PROBLEM ->
In the data below, find the line containing "Task: Click the 2500 y-axis tick label" and the line containing "the central maximum", then reproduce them and every line between, exactly. Omit pictures.

MATERIAL PROVIDED ->
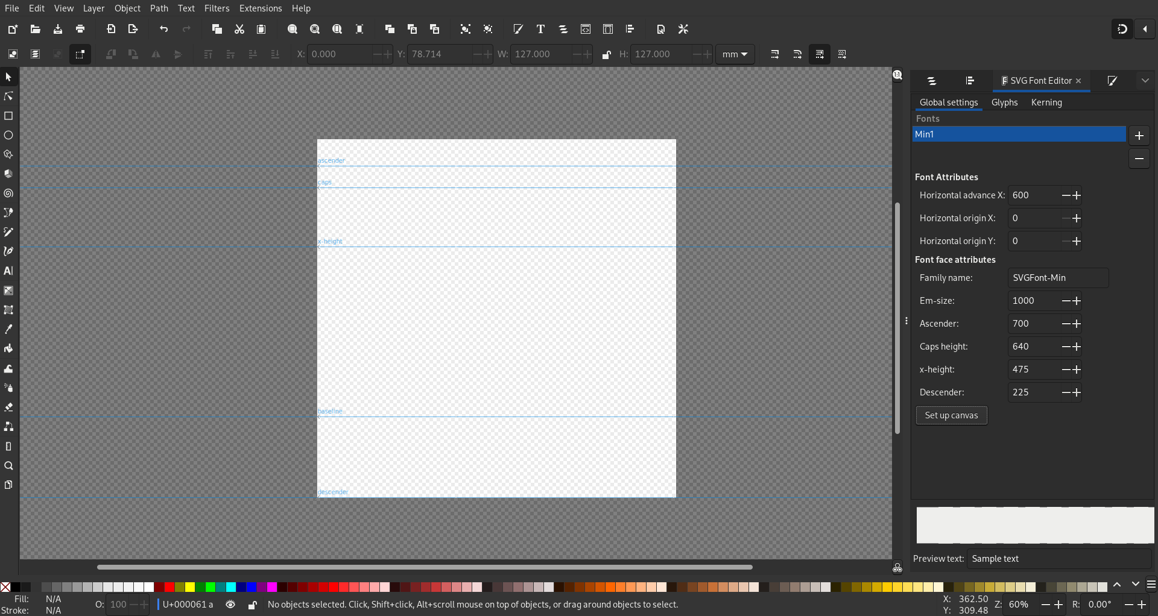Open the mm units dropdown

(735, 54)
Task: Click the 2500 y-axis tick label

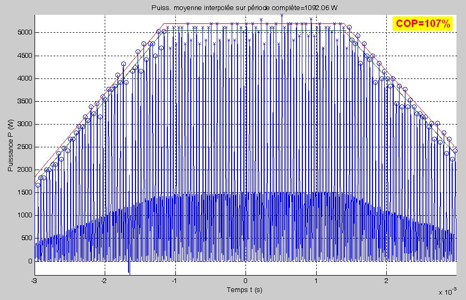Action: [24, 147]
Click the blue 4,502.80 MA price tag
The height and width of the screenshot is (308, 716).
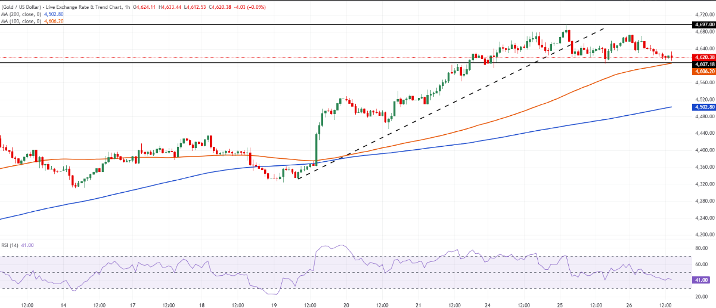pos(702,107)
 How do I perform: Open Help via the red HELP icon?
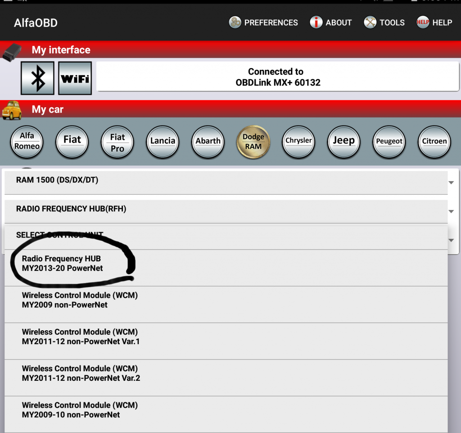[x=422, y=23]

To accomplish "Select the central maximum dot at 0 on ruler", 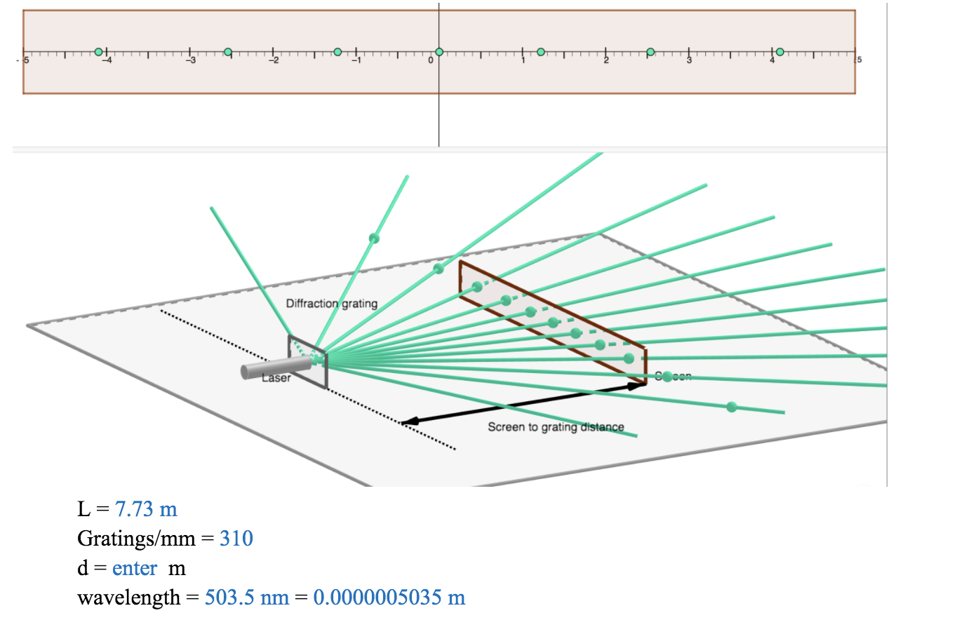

...

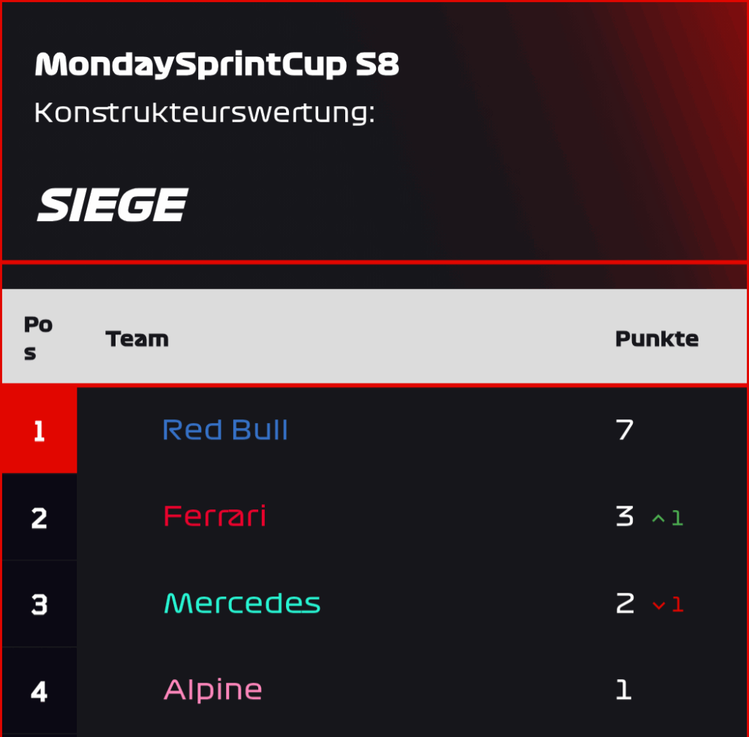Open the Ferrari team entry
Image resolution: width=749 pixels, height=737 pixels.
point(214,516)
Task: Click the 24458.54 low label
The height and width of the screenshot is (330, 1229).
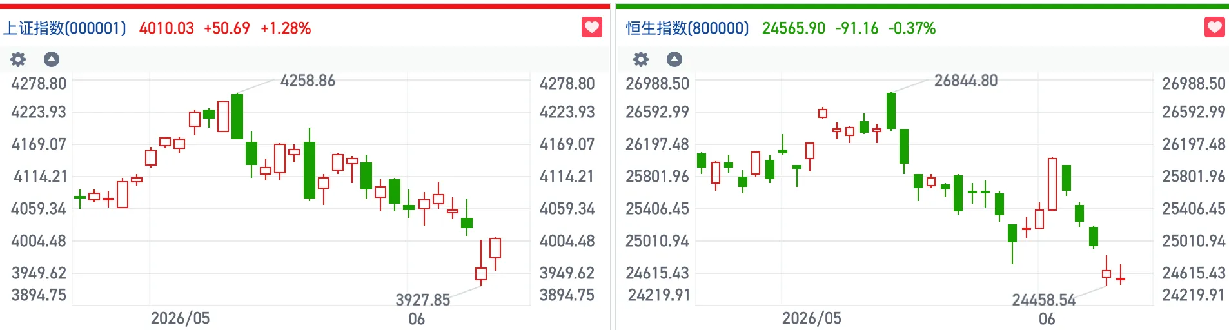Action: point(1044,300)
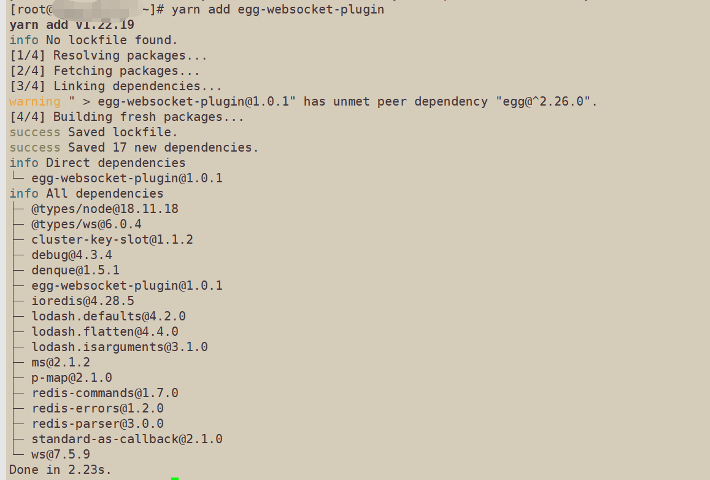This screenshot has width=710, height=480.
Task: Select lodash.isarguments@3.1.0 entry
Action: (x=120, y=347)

RESPONSE AREA ->
Task: Click the 2500 y-axis tick label

Action: [24, 147]
Click the blue 4,502.80 MA price tag
The height and width of the screenshot is (308, 716).
pos(702,107)
 How do I perform: Open Help via the red HELP icon?
[x=422, y=23]

To accomplish "Select the central maximum dot at 0 on ruler", 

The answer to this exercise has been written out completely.